_DOCUMENT EXCERPT:_
Gif – Graphics interchange format was created in 1987 to provide a colour image format as opposed to black and white. Gifs can support 256 colours and are able to be compressed to decrease the file size without reducing the quality. The main usage of gifs in recent years has been their animation ability. Gifs are able to support 256 colours per separate frame which means multiple images can be used to create a moving animation. The downfalls to gifs are that 256 colours is nothing compared to the 16.7 million colours supported by JPEG and therefore are not of as much of a high quality and should be avoided when using images with fine detail or a lot of different colours.

JPEG – Joint Photographic Expert’s Group is widely accepted as the default format for images on the web, cameras and on mobile phones. It supports 16.7 million colours which is close to what experts say the human eye see’s in. JPEG is also able to compress to small sizes which makes them quick to download but more compression degrades the quality of the image. Every time a JPEG is edited and saved the image is compressed further which removes data from the image. This is something I will have to be extremely cautious of and can tackle this by only saving the final copy of the image once it is fully edited or by using programs which allow you to edit without altering the images quality. As JPEG is supported in all major web browsers this will be the image format I will use most regularly.

PNG – Portable Network Graphics was created as an improved version of gif and also supports lossless data compression. PNG only supports RGB colour palettes as it was created for image transfer using the web. It does not support the CMYK format and therefore could not be used to create images suitable for print. I will mostly use PNG format for graphs and similar images containing large blocks of colour. It’s main advantage is supporting a transparent background which is not supported by JPEG.

Other points to remember – The Leeds Hacks style guide informs of how to present images within an article. The majority of images should be landscape and scaled to 640×480 pixels. An images scale can be edited in Photoshop where you can input the pixels directly into the image resize tool. If any images are being printed they should be saved in CMYK format, an image will save/download in RGB format. All images should include Alt Text for the visually impaired, required under the Equality Act 2010.

_QUESTIONS:_
A. Decide whether each statement agrees with the passage on image formats: (i) GIF was created in 1987; (ii) PNG supports the CMYK format; (iii) most images should be portrait and scaled to 640×480 pixels. For each one, answer yes or no and quote the exact words from the passage that decide it.
B. Carry on the passage on image formats from its final sentence.

_EXTRACTED DATA:_
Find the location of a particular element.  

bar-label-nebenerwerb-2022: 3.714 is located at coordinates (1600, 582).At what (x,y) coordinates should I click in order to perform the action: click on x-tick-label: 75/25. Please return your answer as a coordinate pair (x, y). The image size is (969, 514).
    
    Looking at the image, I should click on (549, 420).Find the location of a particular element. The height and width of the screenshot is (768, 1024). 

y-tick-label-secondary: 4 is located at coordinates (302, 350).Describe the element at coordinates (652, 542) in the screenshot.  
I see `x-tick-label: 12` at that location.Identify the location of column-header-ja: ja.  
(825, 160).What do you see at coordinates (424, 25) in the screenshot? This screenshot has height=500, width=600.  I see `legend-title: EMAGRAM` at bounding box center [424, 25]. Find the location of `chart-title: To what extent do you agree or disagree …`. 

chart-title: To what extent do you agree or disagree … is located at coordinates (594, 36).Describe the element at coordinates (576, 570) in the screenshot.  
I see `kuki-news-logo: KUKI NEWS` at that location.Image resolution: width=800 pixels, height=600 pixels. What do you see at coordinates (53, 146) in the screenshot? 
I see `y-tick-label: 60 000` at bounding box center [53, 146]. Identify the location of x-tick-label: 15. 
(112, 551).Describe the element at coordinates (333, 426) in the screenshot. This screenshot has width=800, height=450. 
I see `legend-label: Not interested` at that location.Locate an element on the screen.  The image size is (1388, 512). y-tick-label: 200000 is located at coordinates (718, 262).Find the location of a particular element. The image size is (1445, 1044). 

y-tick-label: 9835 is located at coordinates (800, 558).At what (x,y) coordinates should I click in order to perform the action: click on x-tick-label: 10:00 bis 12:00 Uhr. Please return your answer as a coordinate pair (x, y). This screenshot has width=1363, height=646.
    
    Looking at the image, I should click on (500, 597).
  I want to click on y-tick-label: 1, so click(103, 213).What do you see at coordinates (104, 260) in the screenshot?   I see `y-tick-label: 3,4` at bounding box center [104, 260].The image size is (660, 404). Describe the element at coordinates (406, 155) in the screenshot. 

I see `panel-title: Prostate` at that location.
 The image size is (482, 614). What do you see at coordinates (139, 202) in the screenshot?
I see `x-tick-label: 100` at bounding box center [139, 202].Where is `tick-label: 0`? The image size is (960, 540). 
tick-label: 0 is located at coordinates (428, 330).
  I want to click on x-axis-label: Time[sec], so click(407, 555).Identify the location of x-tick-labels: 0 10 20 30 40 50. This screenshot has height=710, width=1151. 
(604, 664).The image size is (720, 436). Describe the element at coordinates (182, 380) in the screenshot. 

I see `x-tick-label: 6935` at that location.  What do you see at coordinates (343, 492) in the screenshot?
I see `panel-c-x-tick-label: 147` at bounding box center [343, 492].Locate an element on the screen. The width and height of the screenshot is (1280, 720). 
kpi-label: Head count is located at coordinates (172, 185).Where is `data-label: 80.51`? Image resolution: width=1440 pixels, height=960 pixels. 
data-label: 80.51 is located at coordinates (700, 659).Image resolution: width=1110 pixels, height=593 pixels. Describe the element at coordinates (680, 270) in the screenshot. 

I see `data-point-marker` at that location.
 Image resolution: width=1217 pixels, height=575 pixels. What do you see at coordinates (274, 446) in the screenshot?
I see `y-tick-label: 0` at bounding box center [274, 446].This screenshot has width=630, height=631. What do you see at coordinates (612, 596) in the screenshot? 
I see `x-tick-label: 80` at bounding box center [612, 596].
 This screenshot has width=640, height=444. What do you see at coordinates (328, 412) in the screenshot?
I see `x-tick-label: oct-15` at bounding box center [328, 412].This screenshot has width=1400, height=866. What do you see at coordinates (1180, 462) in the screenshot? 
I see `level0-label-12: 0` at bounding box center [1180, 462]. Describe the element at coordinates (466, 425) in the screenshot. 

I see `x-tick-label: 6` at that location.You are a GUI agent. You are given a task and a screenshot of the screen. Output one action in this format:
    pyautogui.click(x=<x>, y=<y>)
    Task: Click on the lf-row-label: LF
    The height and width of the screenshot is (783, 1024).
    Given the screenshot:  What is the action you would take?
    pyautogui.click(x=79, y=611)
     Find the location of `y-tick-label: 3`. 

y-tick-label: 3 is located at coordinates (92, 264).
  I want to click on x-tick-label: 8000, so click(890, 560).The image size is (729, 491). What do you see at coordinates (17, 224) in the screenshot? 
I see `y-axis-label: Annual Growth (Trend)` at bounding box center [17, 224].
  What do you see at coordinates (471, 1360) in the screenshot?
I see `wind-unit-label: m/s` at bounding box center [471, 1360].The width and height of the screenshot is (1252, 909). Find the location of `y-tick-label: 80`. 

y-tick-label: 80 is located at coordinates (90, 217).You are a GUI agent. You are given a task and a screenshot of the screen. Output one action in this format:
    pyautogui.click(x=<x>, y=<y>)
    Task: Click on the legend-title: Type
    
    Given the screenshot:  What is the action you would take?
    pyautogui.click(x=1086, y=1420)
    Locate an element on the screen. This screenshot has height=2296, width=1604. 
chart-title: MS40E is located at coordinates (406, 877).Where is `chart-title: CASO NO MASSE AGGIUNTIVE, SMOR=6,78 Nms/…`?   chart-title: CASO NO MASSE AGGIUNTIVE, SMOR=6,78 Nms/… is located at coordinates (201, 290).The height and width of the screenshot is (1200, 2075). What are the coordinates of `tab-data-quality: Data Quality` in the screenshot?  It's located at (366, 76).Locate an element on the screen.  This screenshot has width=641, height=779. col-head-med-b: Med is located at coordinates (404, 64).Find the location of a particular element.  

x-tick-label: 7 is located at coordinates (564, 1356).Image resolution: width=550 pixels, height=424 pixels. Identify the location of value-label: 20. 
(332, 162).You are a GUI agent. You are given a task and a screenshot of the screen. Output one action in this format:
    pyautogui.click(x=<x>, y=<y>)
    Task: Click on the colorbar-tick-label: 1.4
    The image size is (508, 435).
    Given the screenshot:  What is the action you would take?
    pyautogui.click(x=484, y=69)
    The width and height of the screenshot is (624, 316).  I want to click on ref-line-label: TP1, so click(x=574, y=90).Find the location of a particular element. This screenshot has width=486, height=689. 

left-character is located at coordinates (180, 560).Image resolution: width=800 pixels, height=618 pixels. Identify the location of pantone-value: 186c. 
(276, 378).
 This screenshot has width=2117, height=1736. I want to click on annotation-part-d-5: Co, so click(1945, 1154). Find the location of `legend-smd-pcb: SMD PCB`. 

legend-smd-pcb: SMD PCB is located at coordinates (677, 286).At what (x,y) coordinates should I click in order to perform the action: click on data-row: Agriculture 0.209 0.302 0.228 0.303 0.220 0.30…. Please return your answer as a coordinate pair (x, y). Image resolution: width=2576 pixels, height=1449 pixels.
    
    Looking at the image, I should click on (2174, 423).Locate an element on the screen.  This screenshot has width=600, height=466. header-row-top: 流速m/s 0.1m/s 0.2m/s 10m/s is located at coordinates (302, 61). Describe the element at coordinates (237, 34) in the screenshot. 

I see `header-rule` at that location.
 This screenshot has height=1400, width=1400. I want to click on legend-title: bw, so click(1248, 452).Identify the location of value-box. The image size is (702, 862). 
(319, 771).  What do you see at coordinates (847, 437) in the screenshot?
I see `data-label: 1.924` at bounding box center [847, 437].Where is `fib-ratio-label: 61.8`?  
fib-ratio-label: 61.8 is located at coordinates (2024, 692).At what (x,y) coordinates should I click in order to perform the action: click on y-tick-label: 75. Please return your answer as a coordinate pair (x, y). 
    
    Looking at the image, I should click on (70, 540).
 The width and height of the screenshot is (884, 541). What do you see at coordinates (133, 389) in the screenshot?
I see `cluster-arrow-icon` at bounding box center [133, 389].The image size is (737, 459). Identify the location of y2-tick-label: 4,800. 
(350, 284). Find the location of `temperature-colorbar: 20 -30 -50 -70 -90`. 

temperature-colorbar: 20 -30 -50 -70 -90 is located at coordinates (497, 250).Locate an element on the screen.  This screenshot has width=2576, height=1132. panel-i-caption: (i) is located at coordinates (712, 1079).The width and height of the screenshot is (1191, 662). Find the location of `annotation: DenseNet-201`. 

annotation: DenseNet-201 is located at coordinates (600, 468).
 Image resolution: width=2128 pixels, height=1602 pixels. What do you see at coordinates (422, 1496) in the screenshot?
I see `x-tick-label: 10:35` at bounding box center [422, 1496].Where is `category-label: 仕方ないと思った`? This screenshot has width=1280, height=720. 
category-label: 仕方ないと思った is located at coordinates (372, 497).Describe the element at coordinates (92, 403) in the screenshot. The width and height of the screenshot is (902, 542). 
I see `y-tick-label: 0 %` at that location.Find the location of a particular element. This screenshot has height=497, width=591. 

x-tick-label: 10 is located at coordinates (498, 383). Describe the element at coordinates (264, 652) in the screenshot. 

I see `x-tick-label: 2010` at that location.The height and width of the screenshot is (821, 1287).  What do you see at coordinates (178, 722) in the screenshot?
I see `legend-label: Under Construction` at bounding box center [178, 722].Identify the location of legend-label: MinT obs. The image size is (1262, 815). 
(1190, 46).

_ANSWER SECTION:_
A.
(i) Yes: "Gif – Graphics interchange format was created in 1987"
(ii) No: "It does not support the CMYK format"
(iii) No: "The majority of images should be landscape and scaled to 640×480 pixels."

B.
Things to work on – Experiment with layout of first blog post, buy a camera.

Week 3: Experimenting with aperture, ISO and shutter speed

This week focused on aperture, ISO and shutter speed – the three main elements you can change on your camera to alter how an image will look.

Aperture – refers to how wide the lens opens so that light can hit the light sensor. Aperture is measured in ‘F stop’ and would be written as such eg, F2.8. The smaller the F number the wider the lens opening so F32 would only let a tiny amount of light in compared to F2.8. The main effect aperture can be altered for is to achieve a shallow depth of field. The higher the aperture the more light let in but the image is less focused, this effect is used to create a shallow depth of field where one object/ part of the image will be in focus and the remainder of the image will be blurry. As shown above using a high aperture I made some parts of the image focused and some parts blurry. A low aperture such as F32 would make the whole image focused.

Shutter speed – determines how long the shutter is open for which also controls how much light enters the camera. By experimenting with shutter speed and aperture you can create different depths of field.

Above are some images I experimented with. I used a high aperture for both F4.8 and a different shutter speed. The first image had a faster shutter speed, the background is slightly blared whilst the subject is in focus but the image is fairly dark. On the second image I used a slightly quicker shutter speed and a lower aperture my original aim was to make the image lighter but it also made the background slightly more blurry. Meaning to create a more shallow depth of field I should use a high aperture with a faster shutter speed but as in this case it depends on what the light conditions will allow.

I also found that being closer to the subject you are focusing on gives a better depth of field, when I shot images of the subject from far away the effect didn’t work.

ISO – sets the light sensitivity of your camera. A lower ISO such as 100 should be used for lighter conditions and the number should increase for darker conditions but the higher the ISO the grainier the image. I experimented with ISO from the first image as I was shooting indoors with such a low ISO the images were coming out very dark but once I changed to a higher ISO the lighting of the images improved.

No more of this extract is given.